Friday, April 19, 2024

Engineers to develop autonomous robot swarms to mine lunar resources

As scientists began to think more seriously about building bases on celestial bodies such as the Moon, the idea of space mining is growing in popularity.

University of Arizona aerospace and mining engineers have received $500,000 in NASA funding for a new project to advance space-mining methods. The result is the development of a swarm of autonomous robots and new excavation techniques that will be able, in the future, to search for and extract metals from the lands of the Moon.

To mine for ore embedded in the rock on Earth, miners need to drill through the rock. The engineers have developed an electrochemical process to drill through rock five times faster than any other method. In addition, it combined the space mining robots with a neuromorphic learning architecture technique, called the Human and Explainable Autonomous Robotic System (HEART), which trains the robots to work together on mining, excavation, and even building tasks and improve their collaboration capabilities over time through machine learning.

The team plans to build and train the robots here on Earth, so they can hone their teamwork skills in a safer environment before going to space. Ultimately, the team aims to deploy a fully autonomous swarm of robots on the Moon that doesn’t need to receive instructions from Earth to mine materials and construct simple structures.
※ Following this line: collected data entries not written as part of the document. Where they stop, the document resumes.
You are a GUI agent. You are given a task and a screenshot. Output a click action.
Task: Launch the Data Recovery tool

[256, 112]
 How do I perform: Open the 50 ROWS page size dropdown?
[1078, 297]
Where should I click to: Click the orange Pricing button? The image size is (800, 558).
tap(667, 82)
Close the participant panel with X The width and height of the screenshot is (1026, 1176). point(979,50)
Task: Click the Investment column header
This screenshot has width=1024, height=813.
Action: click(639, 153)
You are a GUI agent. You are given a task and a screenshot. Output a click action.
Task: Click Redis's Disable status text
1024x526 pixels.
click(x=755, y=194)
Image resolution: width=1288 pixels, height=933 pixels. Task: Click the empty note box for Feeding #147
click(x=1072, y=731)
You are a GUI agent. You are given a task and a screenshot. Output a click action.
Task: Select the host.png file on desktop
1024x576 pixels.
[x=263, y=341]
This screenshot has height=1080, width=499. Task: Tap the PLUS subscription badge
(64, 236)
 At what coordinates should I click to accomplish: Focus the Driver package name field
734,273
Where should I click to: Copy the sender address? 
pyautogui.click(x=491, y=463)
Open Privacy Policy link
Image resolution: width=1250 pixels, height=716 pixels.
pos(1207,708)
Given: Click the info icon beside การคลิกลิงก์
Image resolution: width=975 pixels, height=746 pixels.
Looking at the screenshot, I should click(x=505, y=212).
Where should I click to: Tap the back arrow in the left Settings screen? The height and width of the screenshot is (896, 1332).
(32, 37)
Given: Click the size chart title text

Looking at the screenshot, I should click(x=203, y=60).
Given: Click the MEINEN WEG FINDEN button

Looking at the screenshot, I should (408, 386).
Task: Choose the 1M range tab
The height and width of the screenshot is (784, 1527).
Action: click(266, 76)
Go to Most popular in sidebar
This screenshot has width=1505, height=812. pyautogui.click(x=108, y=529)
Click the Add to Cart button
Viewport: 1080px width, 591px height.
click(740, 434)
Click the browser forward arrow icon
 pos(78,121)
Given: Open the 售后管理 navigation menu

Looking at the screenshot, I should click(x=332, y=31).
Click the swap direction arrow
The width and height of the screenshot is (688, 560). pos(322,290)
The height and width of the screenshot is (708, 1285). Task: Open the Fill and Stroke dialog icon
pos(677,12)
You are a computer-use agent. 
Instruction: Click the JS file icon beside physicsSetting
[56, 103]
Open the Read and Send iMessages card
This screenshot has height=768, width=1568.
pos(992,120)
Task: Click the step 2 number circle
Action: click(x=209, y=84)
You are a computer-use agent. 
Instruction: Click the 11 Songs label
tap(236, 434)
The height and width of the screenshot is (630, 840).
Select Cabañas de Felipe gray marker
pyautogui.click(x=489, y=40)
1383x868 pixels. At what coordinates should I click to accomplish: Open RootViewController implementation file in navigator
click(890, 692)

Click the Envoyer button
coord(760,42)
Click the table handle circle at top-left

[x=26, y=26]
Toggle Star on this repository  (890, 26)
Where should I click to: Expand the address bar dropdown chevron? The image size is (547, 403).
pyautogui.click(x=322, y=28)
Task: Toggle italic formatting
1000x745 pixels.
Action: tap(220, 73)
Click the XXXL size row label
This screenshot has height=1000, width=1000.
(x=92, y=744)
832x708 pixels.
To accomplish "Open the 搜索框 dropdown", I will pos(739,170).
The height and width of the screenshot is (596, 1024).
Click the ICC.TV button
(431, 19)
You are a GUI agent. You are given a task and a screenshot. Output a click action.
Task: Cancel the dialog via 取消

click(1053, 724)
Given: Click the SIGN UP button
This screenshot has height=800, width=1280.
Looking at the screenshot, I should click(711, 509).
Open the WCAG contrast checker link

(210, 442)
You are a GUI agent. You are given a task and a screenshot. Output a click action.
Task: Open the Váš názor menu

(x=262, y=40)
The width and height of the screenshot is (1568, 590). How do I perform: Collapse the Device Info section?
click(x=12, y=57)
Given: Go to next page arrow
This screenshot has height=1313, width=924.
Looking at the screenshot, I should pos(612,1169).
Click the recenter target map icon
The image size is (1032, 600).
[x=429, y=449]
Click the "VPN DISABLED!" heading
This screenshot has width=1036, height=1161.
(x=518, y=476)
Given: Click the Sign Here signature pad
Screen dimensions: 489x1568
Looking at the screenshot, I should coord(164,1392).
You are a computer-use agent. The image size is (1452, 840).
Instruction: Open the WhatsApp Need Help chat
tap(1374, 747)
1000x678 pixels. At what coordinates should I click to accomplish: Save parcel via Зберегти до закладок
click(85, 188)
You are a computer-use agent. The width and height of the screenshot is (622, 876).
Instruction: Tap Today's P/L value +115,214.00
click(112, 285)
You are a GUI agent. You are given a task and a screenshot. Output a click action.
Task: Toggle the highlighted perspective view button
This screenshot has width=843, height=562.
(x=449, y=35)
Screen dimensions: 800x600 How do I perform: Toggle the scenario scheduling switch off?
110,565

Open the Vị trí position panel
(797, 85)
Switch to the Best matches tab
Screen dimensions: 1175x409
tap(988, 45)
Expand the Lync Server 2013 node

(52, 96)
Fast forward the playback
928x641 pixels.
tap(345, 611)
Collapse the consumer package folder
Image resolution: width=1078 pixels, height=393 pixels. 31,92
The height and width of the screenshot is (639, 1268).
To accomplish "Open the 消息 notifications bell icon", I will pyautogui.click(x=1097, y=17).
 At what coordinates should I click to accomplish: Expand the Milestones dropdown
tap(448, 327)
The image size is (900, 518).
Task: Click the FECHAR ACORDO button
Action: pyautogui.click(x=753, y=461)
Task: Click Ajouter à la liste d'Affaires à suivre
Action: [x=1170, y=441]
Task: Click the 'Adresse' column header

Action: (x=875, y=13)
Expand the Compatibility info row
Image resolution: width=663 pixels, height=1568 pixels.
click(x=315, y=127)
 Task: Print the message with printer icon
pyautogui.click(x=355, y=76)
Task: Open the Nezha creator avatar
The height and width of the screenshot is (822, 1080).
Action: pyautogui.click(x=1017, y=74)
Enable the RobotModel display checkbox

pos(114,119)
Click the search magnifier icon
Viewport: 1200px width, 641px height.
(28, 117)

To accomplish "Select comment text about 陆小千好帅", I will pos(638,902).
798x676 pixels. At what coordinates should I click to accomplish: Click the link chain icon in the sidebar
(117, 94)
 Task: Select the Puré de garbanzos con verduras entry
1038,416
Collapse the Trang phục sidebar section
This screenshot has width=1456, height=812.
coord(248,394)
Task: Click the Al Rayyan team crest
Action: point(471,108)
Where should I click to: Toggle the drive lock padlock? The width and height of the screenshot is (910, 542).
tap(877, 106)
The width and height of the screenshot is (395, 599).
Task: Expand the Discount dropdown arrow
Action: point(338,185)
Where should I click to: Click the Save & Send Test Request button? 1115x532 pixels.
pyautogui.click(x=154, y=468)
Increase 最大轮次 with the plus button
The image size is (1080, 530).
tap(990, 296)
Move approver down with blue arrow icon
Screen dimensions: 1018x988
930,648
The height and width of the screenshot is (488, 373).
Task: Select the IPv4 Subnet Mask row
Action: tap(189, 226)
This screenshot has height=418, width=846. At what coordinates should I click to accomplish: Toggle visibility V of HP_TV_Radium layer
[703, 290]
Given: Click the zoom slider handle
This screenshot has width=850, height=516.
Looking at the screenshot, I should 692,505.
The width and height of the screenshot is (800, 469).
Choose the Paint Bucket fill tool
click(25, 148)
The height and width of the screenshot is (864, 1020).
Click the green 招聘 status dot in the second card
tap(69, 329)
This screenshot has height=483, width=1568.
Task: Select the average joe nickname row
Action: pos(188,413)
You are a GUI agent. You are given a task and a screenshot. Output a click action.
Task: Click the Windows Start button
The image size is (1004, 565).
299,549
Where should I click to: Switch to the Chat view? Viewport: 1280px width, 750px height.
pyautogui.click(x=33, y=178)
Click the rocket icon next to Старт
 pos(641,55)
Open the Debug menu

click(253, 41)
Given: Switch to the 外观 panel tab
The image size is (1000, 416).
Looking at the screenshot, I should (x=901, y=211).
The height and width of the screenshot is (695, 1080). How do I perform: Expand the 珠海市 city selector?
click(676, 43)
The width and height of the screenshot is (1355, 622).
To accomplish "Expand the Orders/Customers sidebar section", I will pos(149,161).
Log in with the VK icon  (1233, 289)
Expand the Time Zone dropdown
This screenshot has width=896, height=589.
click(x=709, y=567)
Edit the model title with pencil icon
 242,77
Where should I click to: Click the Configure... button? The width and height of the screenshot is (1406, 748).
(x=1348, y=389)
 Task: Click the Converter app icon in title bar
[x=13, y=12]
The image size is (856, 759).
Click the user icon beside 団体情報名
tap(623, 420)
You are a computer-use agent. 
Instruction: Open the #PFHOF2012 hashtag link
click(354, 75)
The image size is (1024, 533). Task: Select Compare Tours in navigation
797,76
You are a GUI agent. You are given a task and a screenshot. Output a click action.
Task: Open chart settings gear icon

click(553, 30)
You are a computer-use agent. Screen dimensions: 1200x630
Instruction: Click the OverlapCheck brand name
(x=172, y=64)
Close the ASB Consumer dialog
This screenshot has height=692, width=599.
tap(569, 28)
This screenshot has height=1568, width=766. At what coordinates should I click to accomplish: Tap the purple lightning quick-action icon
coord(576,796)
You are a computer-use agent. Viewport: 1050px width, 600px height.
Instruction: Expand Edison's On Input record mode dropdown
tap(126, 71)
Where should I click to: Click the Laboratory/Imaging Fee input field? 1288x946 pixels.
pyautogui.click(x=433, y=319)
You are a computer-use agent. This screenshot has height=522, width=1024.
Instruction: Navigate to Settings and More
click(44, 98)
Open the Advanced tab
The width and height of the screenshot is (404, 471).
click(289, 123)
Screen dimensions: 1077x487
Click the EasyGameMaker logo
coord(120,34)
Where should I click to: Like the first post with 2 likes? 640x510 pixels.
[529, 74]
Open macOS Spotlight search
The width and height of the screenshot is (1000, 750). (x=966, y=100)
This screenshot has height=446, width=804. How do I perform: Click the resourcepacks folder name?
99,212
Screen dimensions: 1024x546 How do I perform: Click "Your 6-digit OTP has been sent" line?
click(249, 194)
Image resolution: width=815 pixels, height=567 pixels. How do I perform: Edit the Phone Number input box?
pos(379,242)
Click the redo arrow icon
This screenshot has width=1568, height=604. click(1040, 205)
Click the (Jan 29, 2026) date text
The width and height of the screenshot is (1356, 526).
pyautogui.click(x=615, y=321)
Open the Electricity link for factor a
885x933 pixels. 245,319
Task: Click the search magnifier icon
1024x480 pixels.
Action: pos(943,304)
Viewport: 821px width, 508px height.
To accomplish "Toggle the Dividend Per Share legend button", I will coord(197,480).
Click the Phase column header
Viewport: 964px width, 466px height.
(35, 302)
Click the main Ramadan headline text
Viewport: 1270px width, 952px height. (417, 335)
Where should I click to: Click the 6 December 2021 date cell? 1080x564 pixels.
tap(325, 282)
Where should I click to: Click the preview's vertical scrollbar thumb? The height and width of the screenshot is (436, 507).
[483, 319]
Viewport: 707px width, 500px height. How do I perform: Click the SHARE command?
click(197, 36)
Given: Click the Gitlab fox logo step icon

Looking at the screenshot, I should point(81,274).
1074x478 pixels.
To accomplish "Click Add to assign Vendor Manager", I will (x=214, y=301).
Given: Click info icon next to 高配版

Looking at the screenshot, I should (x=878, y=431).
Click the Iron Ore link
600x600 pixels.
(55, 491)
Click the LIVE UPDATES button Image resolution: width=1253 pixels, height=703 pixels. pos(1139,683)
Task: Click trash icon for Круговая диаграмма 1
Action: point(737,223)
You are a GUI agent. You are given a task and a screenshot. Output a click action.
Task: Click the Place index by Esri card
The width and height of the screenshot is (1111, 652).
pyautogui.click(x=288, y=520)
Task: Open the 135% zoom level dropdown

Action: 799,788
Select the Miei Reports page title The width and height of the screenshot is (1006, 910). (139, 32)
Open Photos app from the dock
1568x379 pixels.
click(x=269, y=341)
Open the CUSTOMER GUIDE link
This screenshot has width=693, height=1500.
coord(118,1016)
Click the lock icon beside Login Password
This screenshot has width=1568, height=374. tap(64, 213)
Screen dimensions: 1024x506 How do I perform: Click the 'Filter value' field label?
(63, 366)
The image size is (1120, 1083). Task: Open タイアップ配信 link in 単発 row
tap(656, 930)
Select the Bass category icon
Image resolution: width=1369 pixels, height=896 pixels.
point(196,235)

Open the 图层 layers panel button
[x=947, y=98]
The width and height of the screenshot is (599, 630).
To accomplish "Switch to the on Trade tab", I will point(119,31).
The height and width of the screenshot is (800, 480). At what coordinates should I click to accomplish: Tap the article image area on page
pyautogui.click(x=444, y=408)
University of Arizona engineering faculty members Jekan Thanga (right) and Moe Momayez are pictured with a low-cost, rapidly designed, 3D-printed rover prototype used for testing a new generation of miniature sensors for applications in lunar mining.
University of Arizona engineering faculty members Jekan Thanga (right) and Moe Momayez are pictured with a low-cost, rapidly designed, 3D-printed rover prototype used for testing a new generation of miniature sensors for applications in lunar mining. Credit: Chris Richards/University of Arizona

Earth and Moon came from a common parent body, so engineers expect their chemical compositions to be relatively similar. Mining on the Moon’s surface could greatly reduce the dependence on transporting materials from Earth to the natural satellite.

Once discovered and extracted by autonomous robots, metals could help meet the various technical and structural needs of astronauts. It could turn up rare earth metals needed for technologies such as smartphones and medical equipment, titanium for use in titanium alloys, precious metals such as gold and platinum, and helium-3 – a stable helium isotope that could fuel nuclear power plants but is extremely rare on Earth.

In a sense, we’re like farmers. We’re breeding talent out of these creatures, or a whole family of creatures, to do certain tasks,” said Jekan Thanga, an associate professor of aerospace and mechanical engineering. “By going through this process, we help perfect these artificial creatures whose job it is to do the mining tasks.

The researchers also believe that the swarm of robots could free up astronauts to spend more time on critical mission elements. “The idea is to have the robots build, set things up and do all the dirty, boring, dangerous stuff, so the astronauts can do the more interesting stuff,” Thanga said.

The University of Arizona aerospace and mining team is not the only one aiming to send mining robots to the Moon. In June, the American company Masten Space Systems announced the development of a Rocket Mining System called ROCKET M that uses an enclosed rocket engine and vacuum system to harvest water ice from the lunar surface.